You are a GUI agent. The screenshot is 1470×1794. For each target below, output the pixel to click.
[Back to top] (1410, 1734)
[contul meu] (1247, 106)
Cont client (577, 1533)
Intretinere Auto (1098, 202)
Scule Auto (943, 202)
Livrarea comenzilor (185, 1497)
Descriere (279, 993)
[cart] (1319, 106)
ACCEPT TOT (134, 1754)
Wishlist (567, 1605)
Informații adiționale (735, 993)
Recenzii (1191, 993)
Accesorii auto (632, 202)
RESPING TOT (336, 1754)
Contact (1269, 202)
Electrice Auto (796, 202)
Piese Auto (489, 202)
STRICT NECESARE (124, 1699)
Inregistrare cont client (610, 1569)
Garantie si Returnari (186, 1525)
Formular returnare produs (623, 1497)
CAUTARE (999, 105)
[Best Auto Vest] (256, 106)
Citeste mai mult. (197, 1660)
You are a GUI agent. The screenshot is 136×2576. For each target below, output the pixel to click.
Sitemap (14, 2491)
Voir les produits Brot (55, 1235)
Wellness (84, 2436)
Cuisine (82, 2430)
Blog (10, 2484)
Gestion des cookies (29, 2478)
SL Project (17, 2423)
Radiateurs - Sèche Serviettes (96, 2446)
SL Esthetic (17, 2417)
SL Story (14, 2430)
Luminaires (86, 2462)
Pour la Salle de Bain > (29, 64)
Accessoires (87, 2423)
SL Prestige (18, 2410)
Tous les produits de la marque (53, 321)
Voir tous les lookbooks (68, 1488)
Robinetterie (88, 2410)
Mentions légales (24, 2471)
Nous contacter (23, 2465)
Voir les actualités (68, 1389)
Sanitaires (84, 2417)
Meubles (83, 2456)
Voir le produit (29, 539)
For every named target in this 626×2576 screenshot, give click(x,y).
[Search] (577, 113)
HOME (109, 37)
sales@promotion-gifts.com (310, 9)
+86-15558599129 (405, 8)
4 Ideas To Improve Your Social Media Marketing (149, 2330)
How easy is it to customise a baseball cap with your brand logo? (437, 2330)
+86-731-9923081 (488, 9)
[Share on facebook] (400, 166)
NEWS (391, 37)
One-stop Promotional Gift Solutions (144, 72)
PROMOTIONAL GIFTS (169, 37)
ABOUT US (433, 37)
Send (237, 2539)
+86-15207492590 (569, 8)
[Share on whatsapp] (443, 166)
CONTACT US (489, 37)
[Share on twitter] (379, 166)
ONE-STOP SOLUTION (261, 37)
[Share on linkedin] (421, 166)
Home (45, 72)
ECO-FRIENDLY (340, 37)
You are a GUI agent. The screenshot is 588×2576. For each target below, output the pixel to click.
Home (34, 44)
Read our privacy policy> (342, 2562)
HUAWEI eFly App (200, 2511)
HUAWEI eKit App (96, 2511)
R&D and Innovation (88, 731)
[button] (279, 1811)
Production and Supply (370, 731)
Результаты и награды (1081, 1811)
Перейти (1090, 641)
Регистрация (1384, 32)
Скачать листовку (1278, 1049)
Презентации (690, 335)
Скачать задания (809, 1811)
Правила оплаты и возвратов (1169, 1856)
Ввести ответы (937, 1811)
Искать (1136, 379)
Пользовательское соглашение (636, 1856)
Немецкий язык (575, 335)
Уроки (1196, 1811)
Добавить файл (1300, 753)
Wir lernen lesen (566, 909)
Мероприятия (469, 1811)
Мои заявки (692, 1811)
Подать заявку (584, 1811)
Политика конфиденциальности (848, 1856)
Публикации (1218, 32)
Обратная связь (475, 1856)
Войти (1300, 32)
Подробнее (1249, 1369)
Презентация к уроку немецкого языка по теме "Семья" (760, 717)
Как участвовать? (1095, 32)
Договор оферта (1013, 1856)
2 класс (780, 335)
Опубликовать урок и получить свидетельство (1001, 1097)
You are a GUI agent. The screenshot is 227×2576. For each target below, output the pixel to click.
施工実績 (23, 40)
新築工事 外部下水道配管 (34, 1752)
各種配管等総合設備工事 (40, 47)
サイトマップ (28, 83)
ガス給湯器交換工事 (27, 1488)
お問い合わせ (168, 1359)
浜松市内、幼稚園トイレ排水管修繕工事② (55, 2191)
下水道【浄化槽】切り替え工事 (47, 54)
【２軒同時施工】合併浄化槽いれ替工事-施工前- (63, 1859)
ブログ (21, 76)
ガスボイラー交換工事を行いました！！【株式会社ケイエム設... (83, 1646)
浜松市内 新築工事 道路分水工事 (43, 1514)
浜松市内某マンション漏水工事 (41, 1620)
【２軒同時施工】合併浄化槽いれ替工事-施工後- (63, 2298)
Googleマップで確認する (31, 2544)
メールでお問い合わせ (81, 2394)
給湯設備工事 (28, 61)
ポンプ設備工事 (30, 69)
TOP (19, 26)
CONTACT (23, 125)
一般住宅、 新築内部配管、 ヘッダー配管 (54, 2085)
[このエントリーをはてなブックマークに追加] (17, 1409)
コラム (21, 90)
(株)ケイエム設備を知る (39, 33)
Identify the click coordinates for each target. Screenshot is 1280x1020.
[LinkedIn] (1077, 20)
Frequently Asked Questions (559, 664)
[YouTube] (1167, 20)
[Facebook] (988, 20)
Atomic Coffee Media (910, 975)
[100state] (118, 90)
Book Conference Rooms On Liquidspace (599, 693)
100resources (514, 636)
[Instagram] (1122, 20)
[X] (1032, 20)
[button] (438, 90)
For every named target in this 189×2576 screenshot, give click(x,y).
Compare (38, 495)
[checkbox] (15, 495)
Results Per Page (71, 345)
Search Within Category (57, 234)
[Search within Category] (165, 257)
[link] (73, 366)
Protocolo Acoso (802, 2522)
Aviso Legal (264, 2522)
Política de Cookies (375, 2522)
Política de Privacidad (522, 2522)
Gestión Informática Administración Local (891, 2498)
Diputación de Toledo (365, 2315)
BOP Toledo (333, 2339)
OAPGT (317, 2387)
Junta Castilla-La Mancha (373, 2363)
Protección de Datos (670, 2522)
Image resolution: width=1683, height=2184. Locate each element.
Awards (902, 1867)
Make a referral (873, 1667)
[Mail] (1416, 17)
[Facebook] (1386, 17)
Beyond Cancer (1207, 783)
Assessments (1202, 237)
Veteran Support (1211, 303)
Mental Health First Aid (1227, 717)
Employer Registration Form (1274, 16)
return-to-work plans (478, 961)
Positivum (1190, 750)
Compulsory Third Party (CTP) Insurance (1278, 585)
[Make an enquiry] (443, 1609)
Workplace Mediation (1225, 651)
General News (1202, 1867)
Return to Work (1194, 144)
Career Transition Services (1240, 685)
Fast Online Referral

• [Exercise prompt]: The required output is the stretch of entries above from the line containing "[Instagram] (1122, 20)" through the line containing "Política de Privacidad (522, 2522)", reproduced exactly.

• [Solution for this problem]:
[Instagram] (1122, 20)
[X] (1032, 20)
[button] (438, 90)
For every named target in this 189×2576 screenshot, give click(x,y).
Compare (38, 495)
[checkbox] (15, 495)
Results Per Page (71, 345)
Search Within Category (57, 234)
[Search within Category] (165, 257)
[link] (73, 366)
Protocolo Acoso (802, 2522)
Aviso Legal (264, 2522)
Política de Cookies (375, 2522)
Política de Privacidad (522, 2522)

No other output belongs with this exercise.